**RAW DATA**
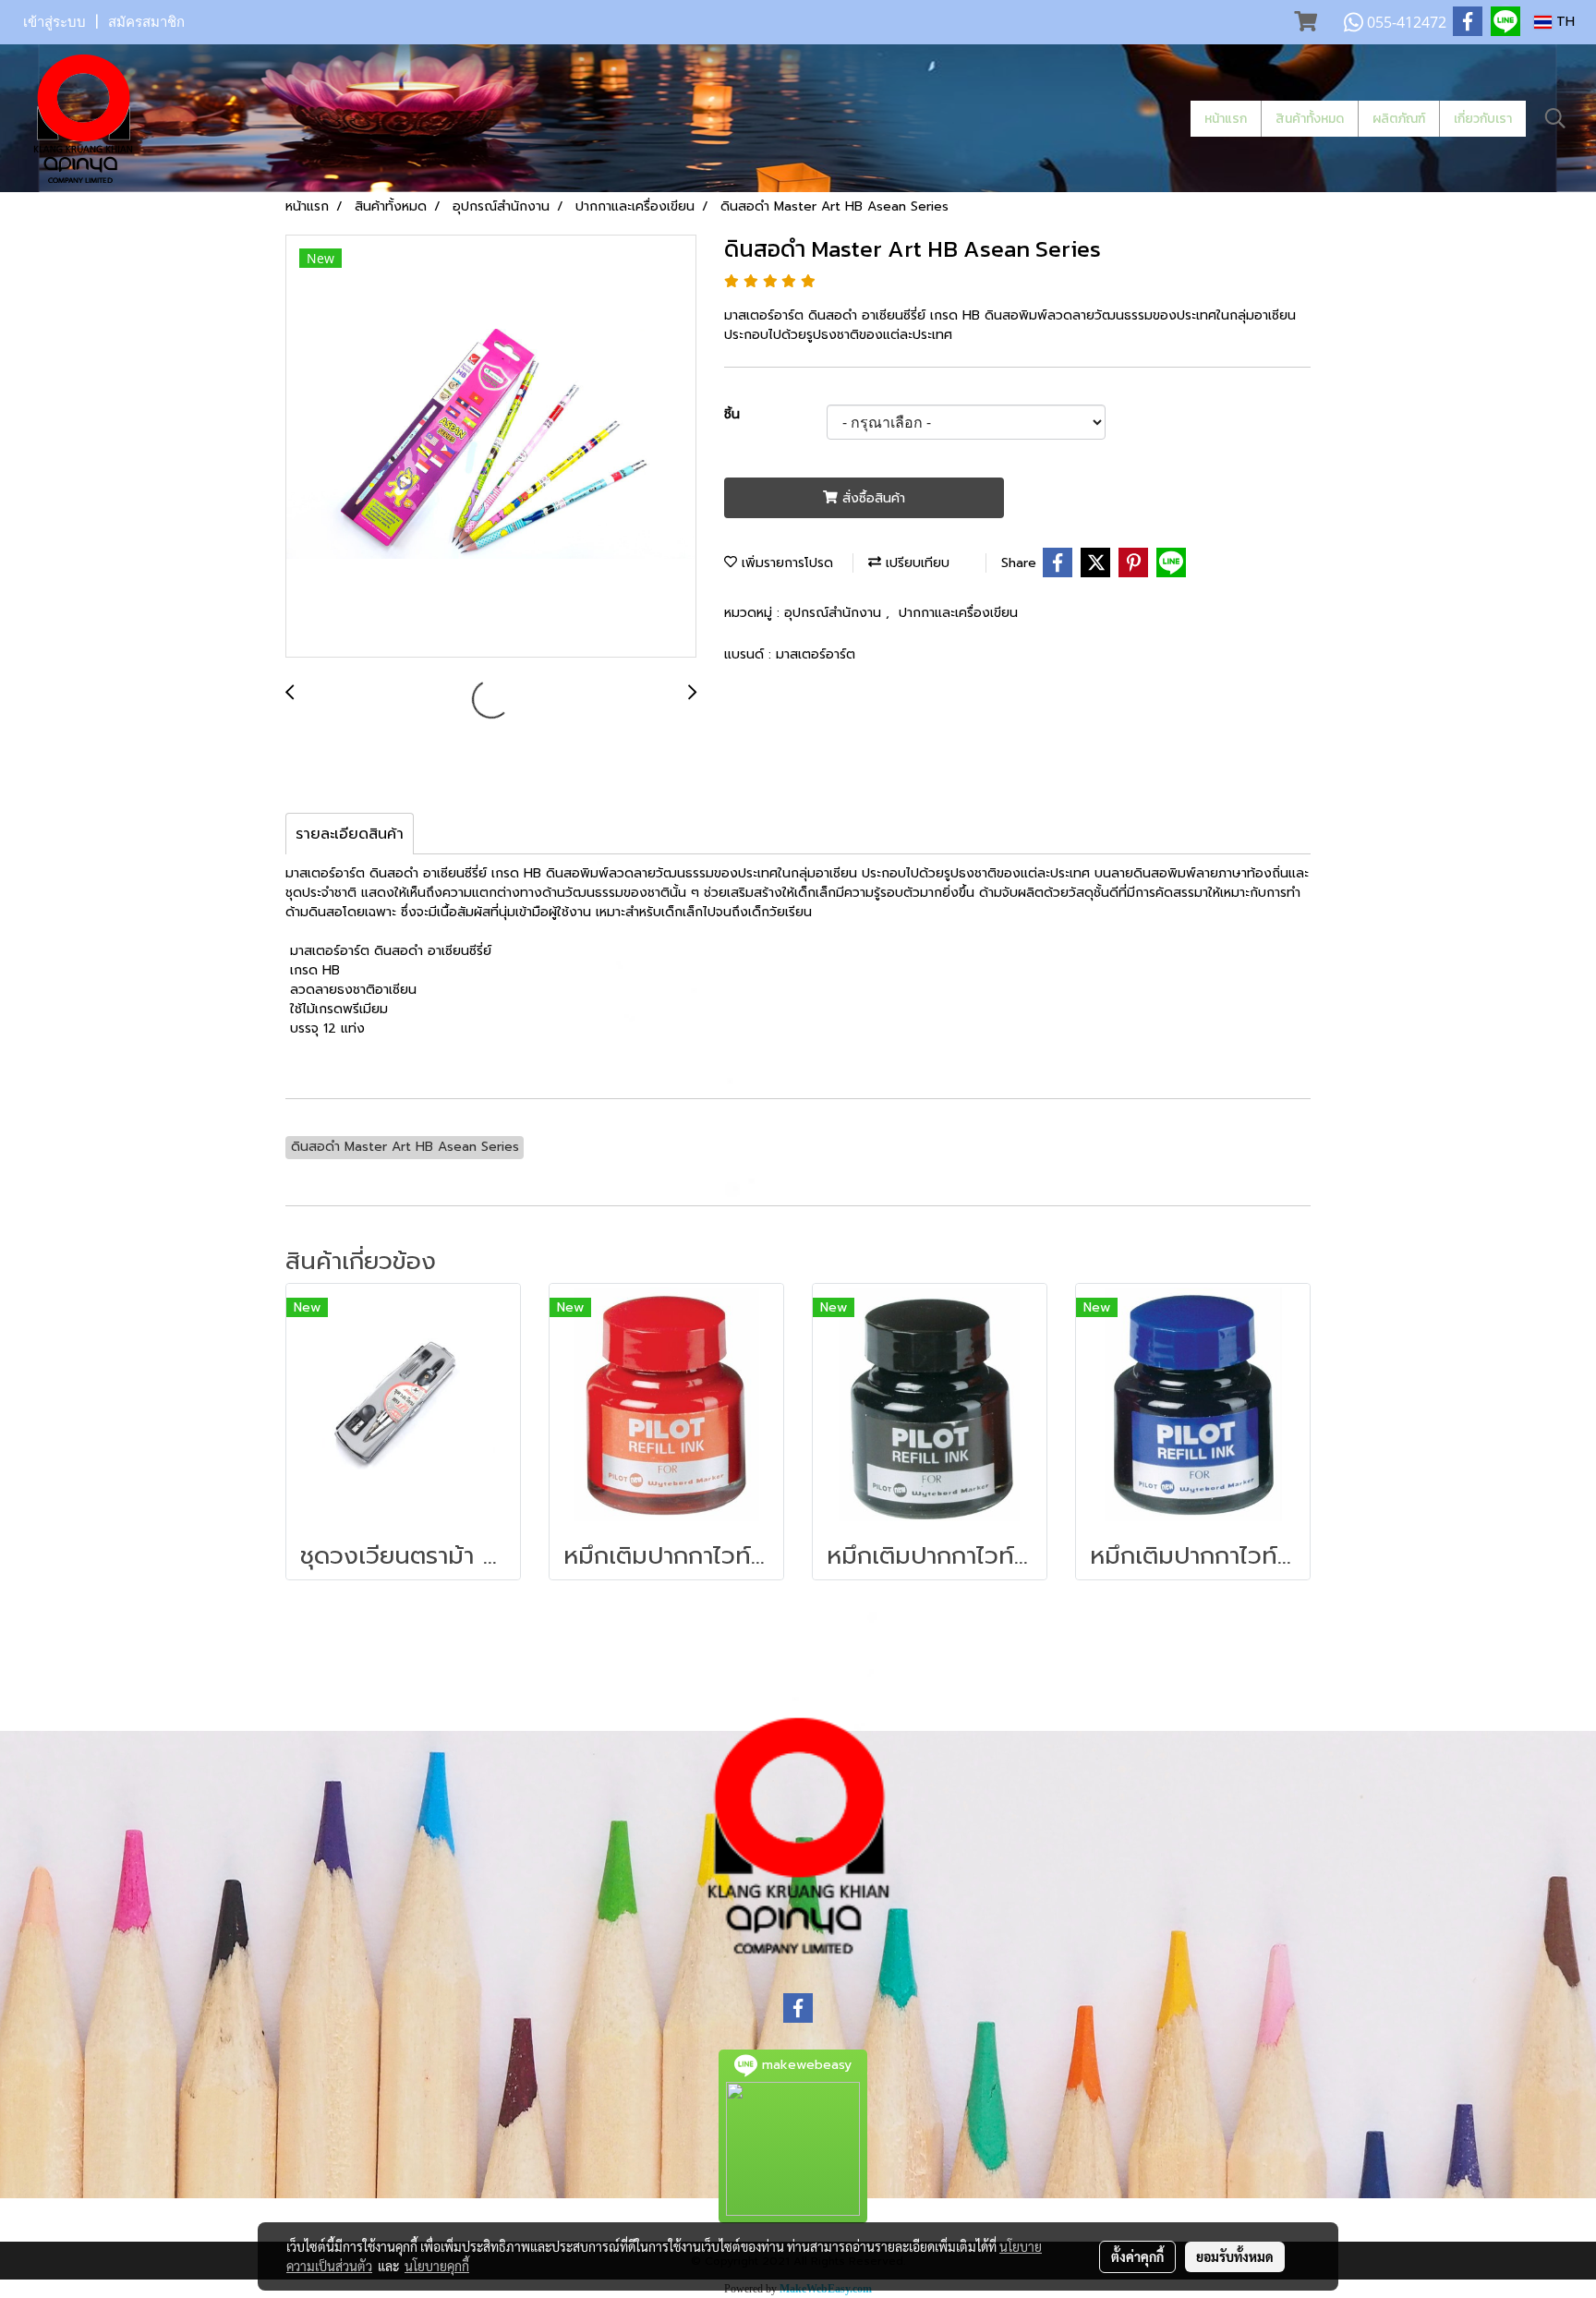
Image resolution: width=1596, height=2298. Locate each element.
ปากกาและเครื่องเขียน (958, 613)
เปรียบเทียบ (915, 563)
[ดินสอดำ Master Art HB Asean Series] (490, 447)
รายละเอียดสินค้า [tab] (350, 834)
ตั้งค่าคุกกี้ (1137, 2256)
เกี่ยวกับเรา (1483, 118)
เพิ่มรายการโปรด (785, 563)
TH (1563, 21)
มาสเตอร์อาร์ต (815, 654)
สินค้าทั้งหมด (1310, 118)
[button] (1555, 118)
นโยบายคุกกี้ (437, 2265)
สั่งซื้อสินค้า (871, 498)
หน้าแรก (1225, 118)
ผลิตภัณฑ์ (1398, 118)
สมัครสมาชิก (146, 22)
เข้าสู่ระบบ (54, 22)
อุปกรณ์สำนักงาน (835, 613)
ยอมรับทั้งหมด (1235, 2256)
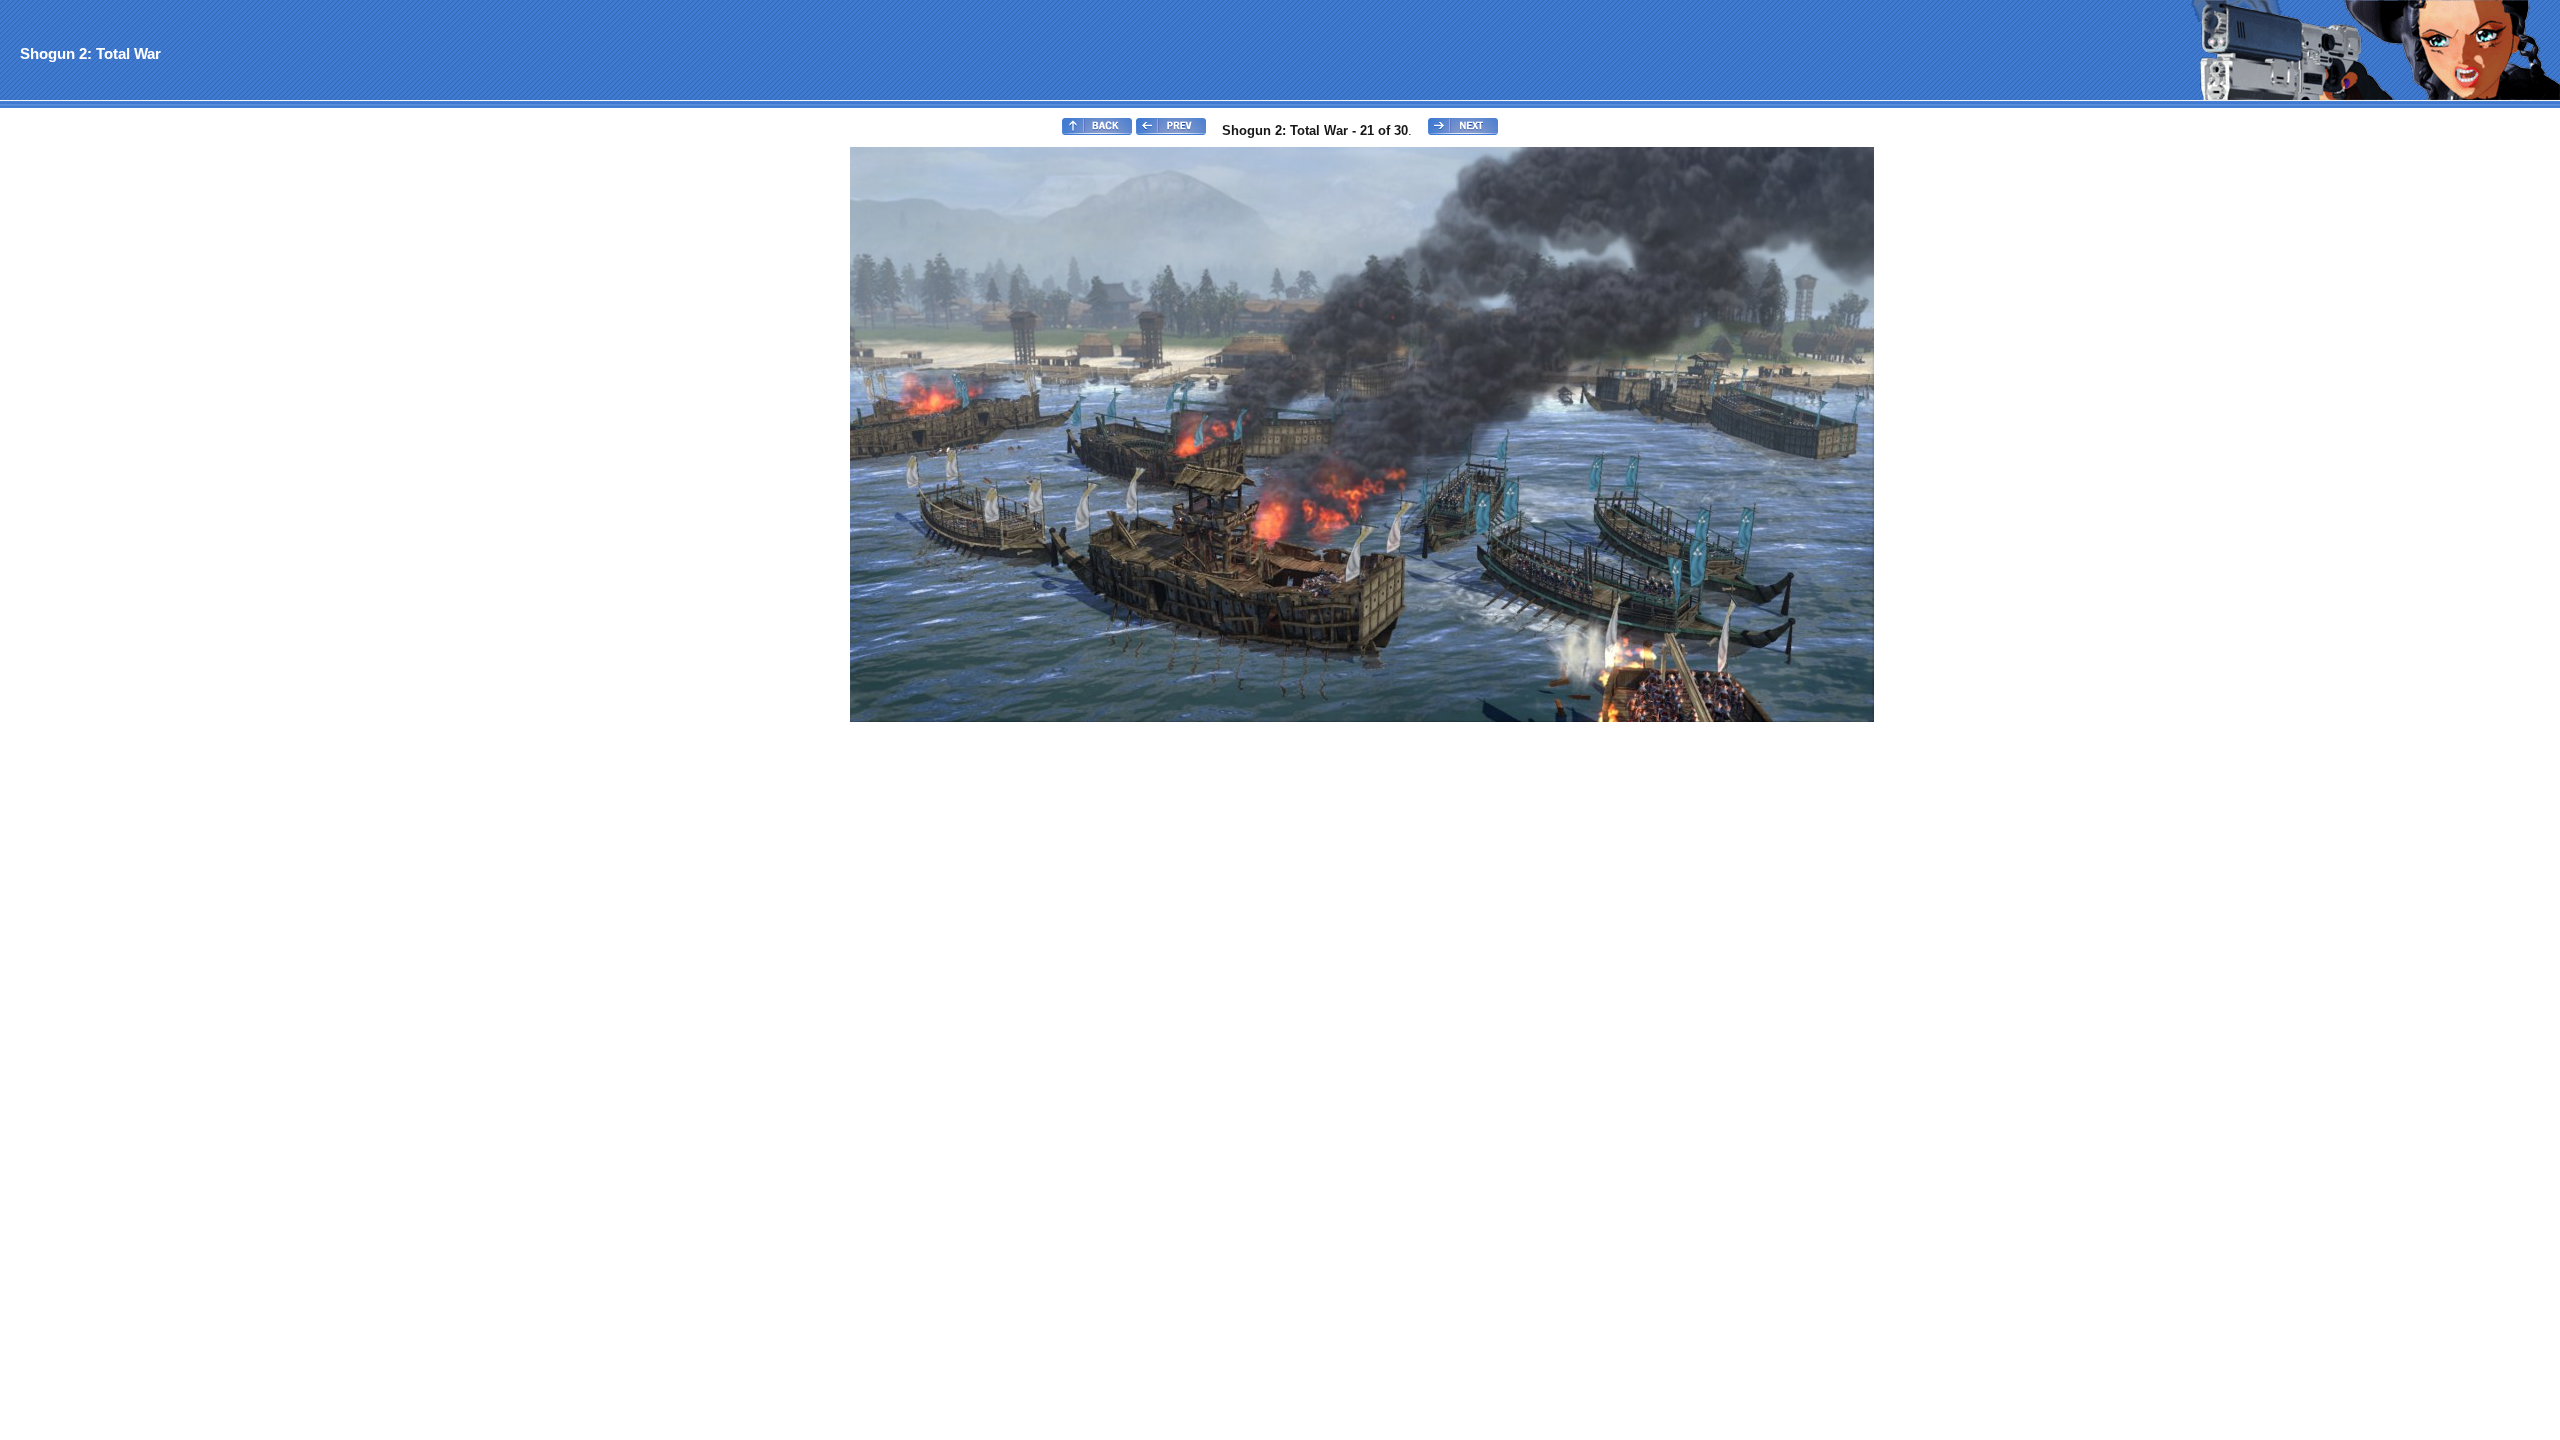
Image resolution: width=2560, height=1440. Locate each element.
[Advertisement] (83, 446)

**YOUR OBJECTIVE**
From the listing above, the lines starting with the one that has "ปากกาและเครื่องเขียน (958, 613)" and running through the one that has "[button] (1555, 118)" should be copied exactly, ends included.

**REPLY TO THE EXERCISE**
ปากกาและเครื่องเขียน (958, 613)
เปรียบเทียบ (915, 563)
[ดินสอดำ Master Art HB Asean Series] (490, 447)
รายละเอียดสินค้า [tab] (350, 834)
ตั้งค่าคุกกี้ (1137, 2256)
เกี่ยวกับเรา (1483, 118)
เพิ่มรายการโปรด (785, 563)
TH (1563, 21)
มาสเตอร์อาร์ต (815, 654)
สินค้าทั้งหมด (1310, 118)
[button] (1555, 118)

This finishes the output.